### Work to be completed
Skip every image and restate the data word for word.

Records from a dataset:
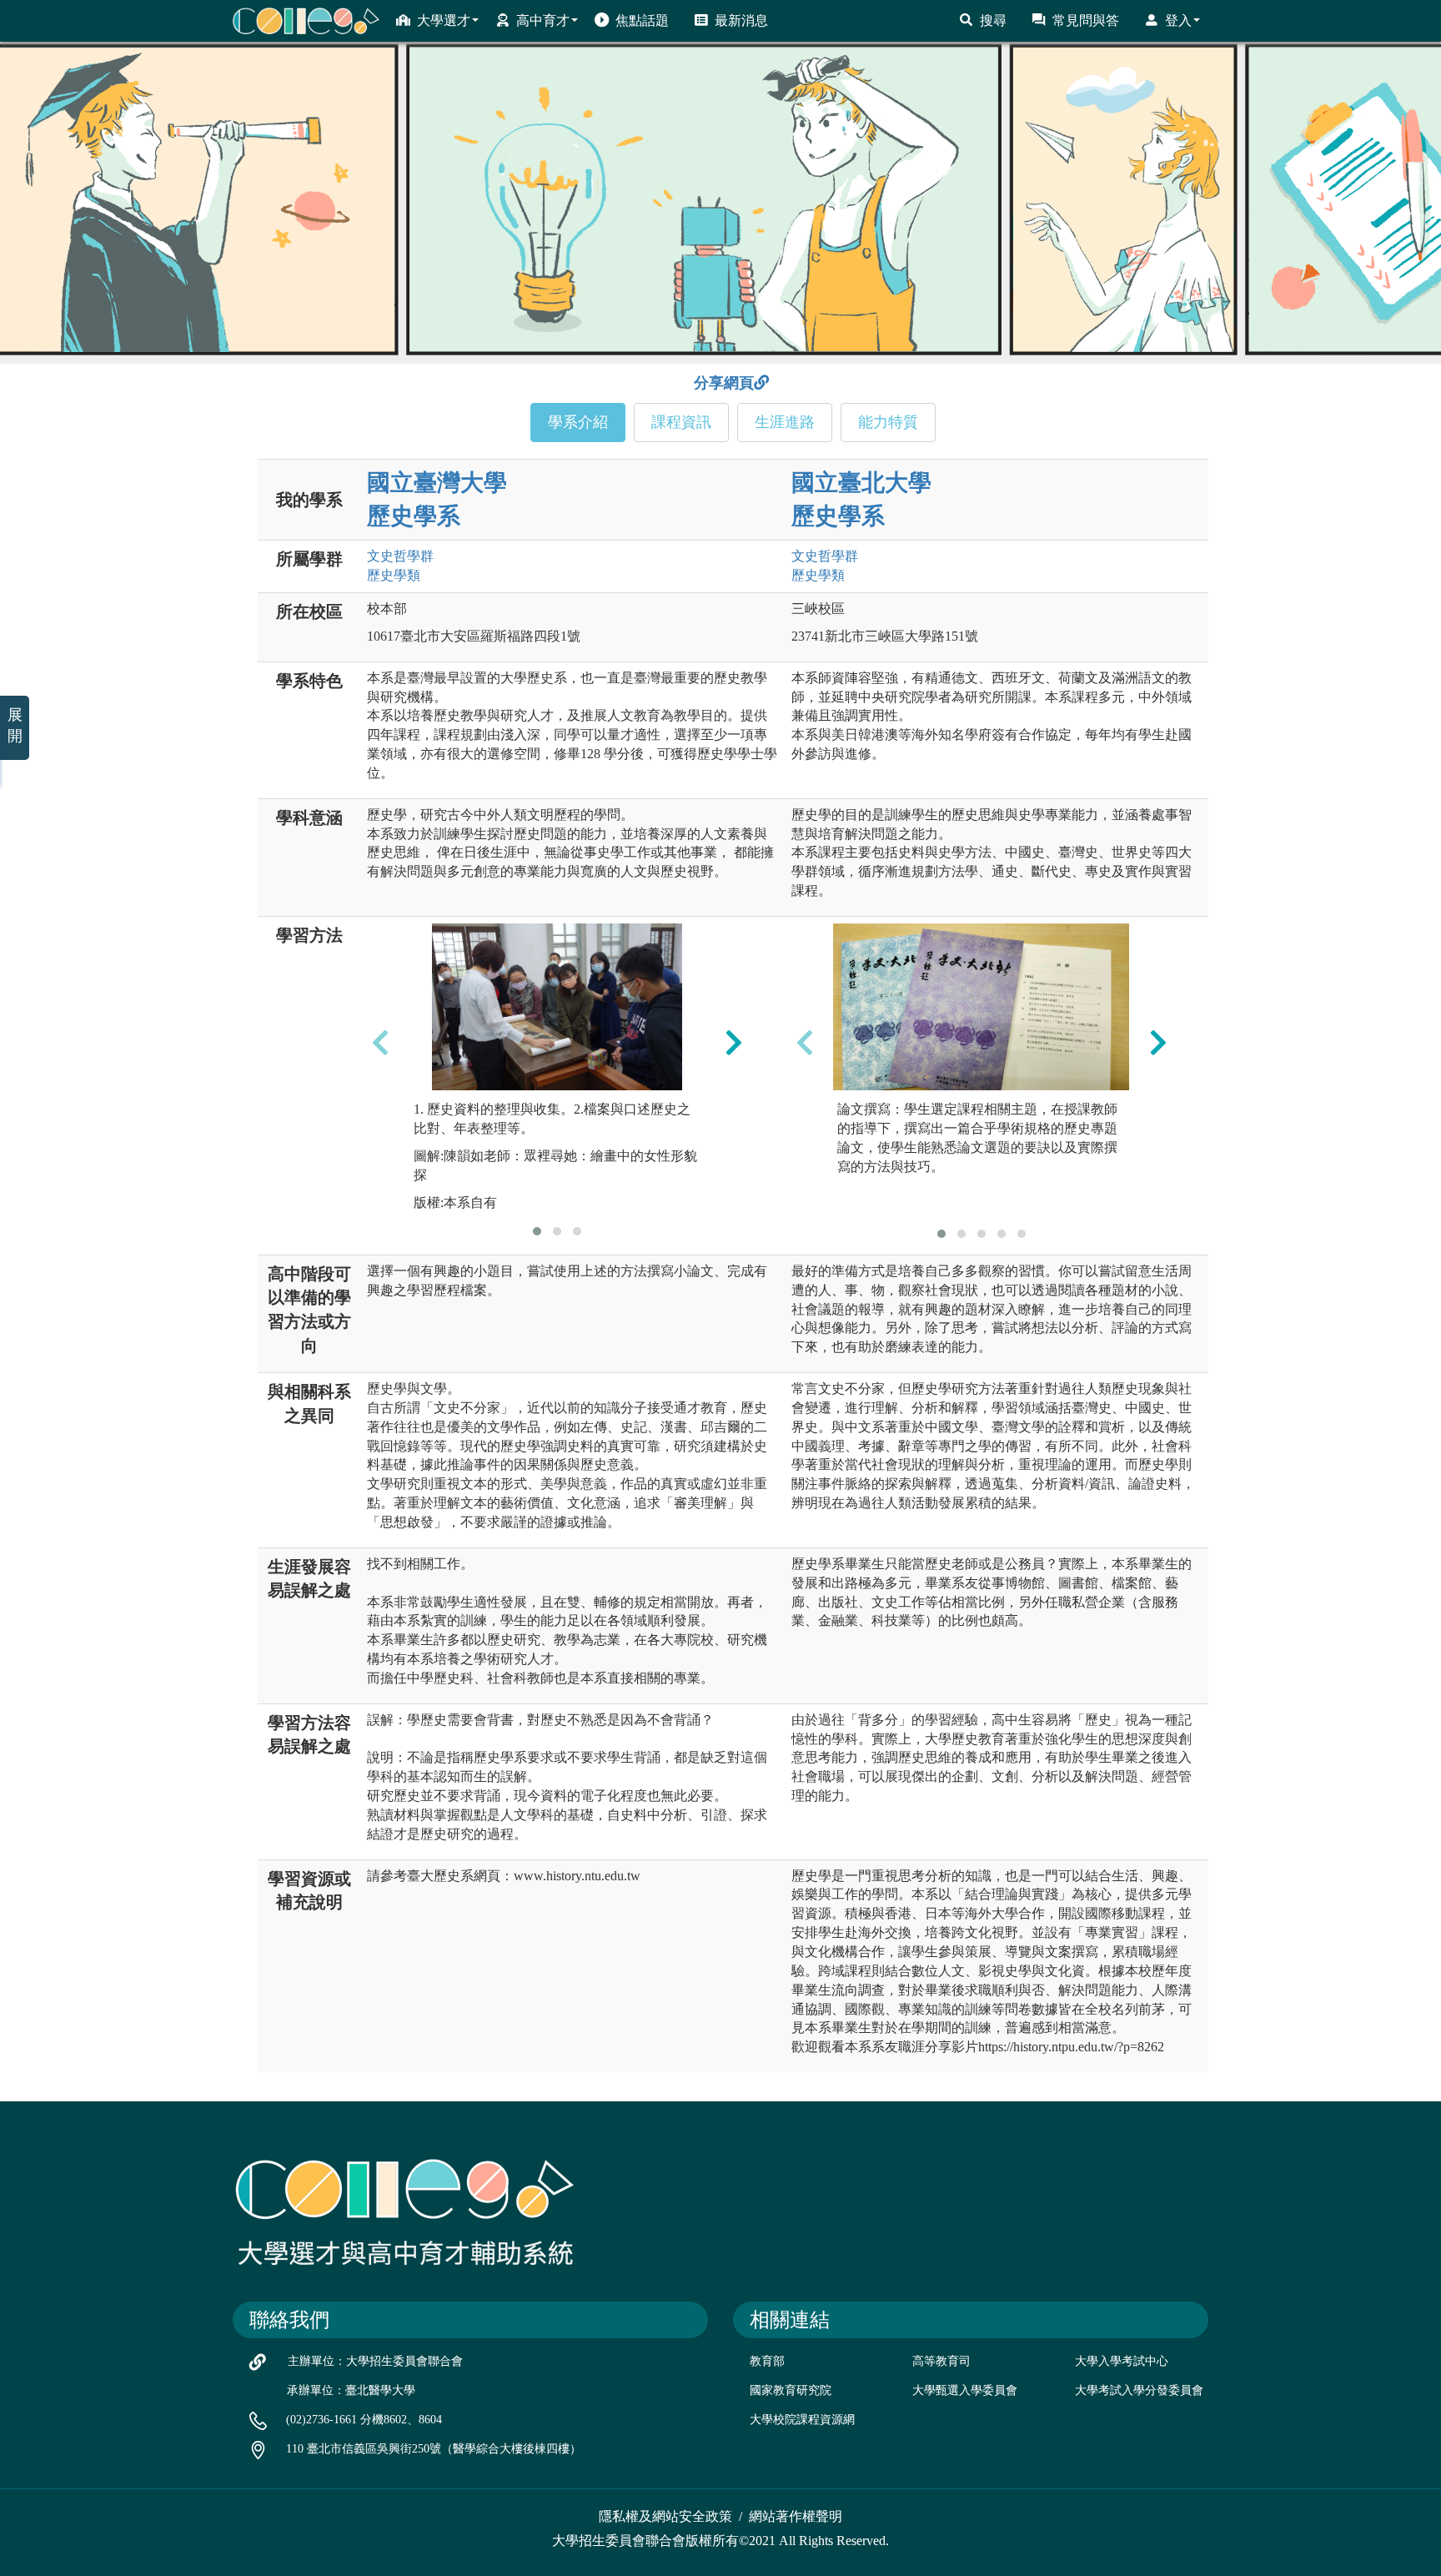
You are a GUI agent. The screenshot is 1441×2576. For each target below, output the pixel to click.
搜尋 (993, 20)
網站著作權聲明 (795, 2516)
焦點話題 (642, 20)
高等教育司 (941, 2361)
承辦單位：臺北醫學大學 (351, 2390)
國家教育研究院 (790, 2390)
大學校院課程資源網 (802, 2419)
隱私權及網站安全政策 (665, 2516)
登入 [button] (1178, 20)
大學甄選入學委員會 (964, 2390)
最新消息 (741, 20)
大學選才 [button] (443, 20)
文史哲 (400, 556)
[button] (537, 1231)
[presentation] (380, 1042)
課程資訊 (681, 422)
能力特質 (888, 422)
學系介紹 (578, 422)
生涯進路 (785, 422)
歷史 (393, 575)
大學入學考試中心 (1121, 2361)
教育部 (767, 2361)
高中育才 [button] (543, 20)
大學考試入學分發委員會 (1139, 2390)
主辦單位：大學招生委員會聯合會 (375, 2361)
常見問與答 (1085, 20)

### Answer area
You are a GUI agent. The screenshot is 1441×2576. For each target below, output the pixel to click.
搜尋 (993, 20)
網站著作權聲明 (795, 2516)
焦點話題 (642, 20)
高等教育司 (941, 2361)
承辦單位：臺北醫學大學 (351, 2390)
國家教育研究院 (790, 2390)
大學校院課程資源網 (802, 2419)
隱私權及網站安全政策 (665, 2516)
登入 [button] (1178, 20)
大學甄選入學委員會 (964, 2390)
最新消息 (741, 20)
大學選才 [button] (443, 20)
文史哲 (400, 556)
[button] (537, 1231)
[presentation] (380, 1042)
課程資訊 (681, 422)
能力特質 (888, 422)
學系介紹 (578, 422)
生涯進路 (785, 422)
歷史 (393, 575)
大學入學考試中心 (1121, 2361)
教育部 (767, 2361)
高中育才 [button] (543, 20)
大學考試入學分發委員會 (1139, 2390)
主辦單位：大學招生委員會聯合會 (375, 2361)
常見問與答 (1085, 20)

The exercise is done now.